The Vice of Centralism
This episode, seemingly
trivial, once again exposes the most persistent vice of our Republic: the
visceral centralism that for decades has corroded the very idea of Cabo Verde
as a plural and archipelagic nation.
What happened is not a mere administrative error. It reflects a political
mindset that continues to confuse the State with the capital — and the capital
with the country.
Praia as Centre and Frontier
Praia has become the
epicentre of decision-making and, worse still, of defining what it means to be
a “legitimate” Cape Verdean.
The rest — the islands, their voices, cultures and realities — are tolerated,
not integrated. Useful, but peripheral. They serve to legitimise the rhetoric
of unity, to gather votes, and to justify funding, yet remain excluded from the
true table of decisions.
A Structural and Cultural Imbalance
The imbalance is
structural, but also ontological and cultural.
The other islands orbit around an “official truth” emanating from the centre,
where legitimacy feeds on habit and convenience.
Thus, what should be a plural and dialogical country becomes an inverted
pyramid, sustained by inequality and by the hubris of an elite that confuses
itself with the State.
The Dogma of National Unity
“National unity” in this
context is more dogma than ideal.
“Unity” is invoked to silence difference, and “nation” to perpetuate privilege.
Any attempt to expose this distortion is swiftly neutralised by the old and
useful accusation of parochialism— that rhetorical device so effective
at delegitimising indignation and reducing protest to the caricature of
resentment.
The term parochialism, used in this way, is a technique of silencing — a weapon of hegemonic discourse to keep the status quo ante, in the name of national peace, of course.
The Drowning Island
Meanwhile, the facts
speak for themselves: historic companies such as Shell/Vivo Energy or ENAPOR,
to mention only those two, have been
quietly transferred from São Vicente to Praia, weakening the economic and
symbolic fabric of an island that was once the nation’s engine.
Nothing in this process is innocent.
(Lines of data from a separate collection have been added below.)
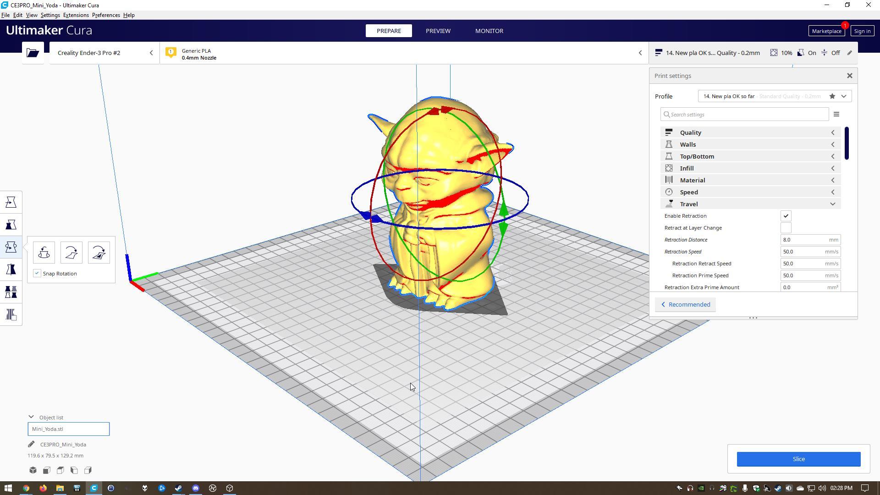Enable Retract at Layer Change
This screenshot has height=495, width=880.
786,228
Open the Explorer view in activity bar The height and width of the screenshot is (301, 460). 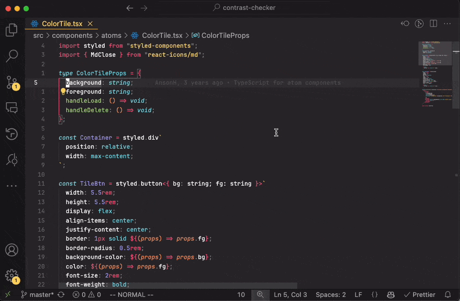(x=11, y=30)
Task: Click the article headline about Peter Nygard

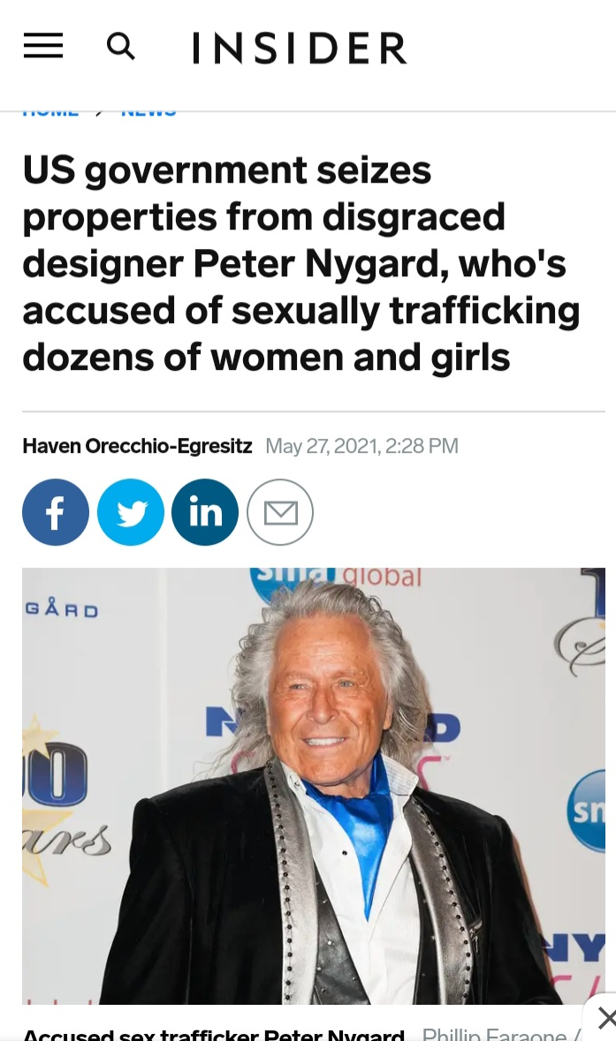Action: (301, 264)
Everything converges toward a centralized
model of power — one that drains resources, opportunities, and visibility from
the periphery to the centre.
The Government’s recent U-turn
does not erase the essential point: it took the people’s outcry to remind the
authorities that Cabo Verde is not synonymous with Santiago.
And that, in itself, is a moral defeat for the State. Because what was done was
not so much to correct an injustice, but to acknowledge — under pressure — that
injustice is the norm.
Autonomy as an Ethical Necessity
The truth is that Praia
does not see the rest of the country as part of itself, but as a necessary evil
— a constellation of convenient appendices from which to extract democratic
legitimacy, international funds, and electoral material. Nothing more.
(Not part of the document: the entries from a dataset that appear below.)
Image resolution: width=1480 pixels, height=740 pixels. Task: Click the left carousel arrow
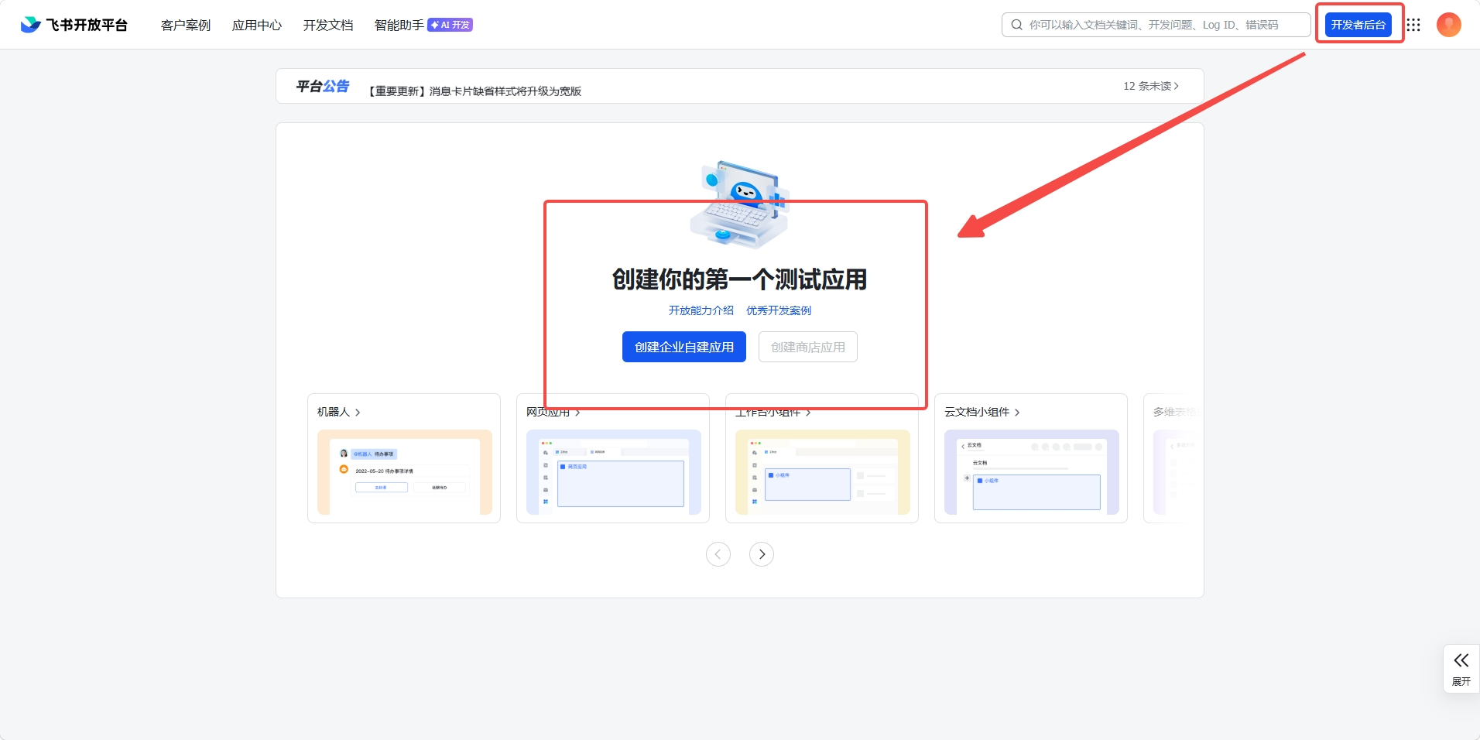click(x=718, y=553)
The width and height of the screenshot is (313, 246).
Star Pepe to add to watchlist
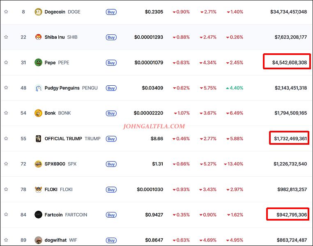point(6,62)
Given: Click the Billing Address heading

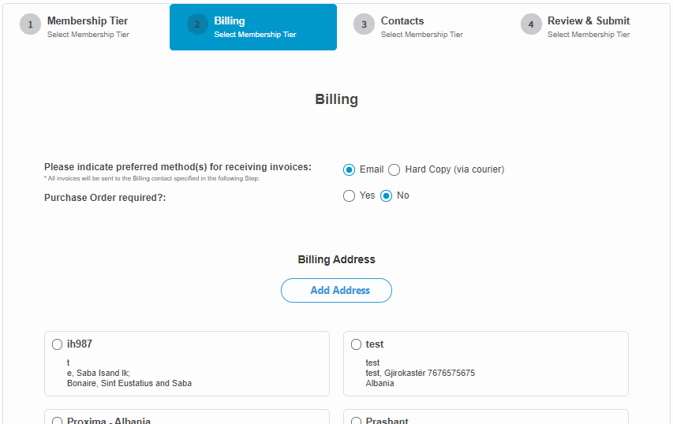Looking at the screenshot, I should coord(336,259).
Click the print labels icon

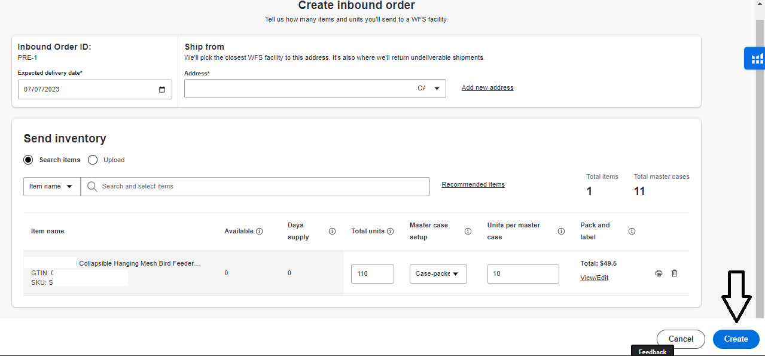659,273
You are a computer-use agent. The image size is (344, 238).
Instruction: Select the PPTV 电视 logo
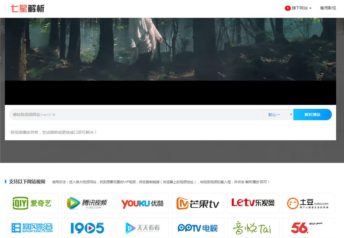(198, 228)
That is why the question of the islands’ autonomy is no longer merely a
political demand: it is an ethical necessity and a matter of civic survival.
But it is necessary, above all, to possess political and moral maturity to accept that autonomy does not divide: it balances; it does not threaten: it matures; it does not fragment: it creates responsibility.
The Final Question
A State that fears the
autonomy of its parts is a State that does not trust itself.
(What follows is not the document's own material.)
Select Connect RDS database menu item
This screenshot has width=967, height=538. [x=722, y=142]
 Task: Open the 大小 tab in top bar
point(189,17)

And a country that accepts such a logic of hierarchical submission has already
lost the essence of what it means to be a political community.
Therefore, the question that truly matters is not whether autonomy is possible, but whether its absence remains tolerable. For, a country that must be pressured to act justly does not govern, it merely reacts. And centralism, even when it corrects its mistakes, the original sin remains - the most polite and persistent form of tyranny.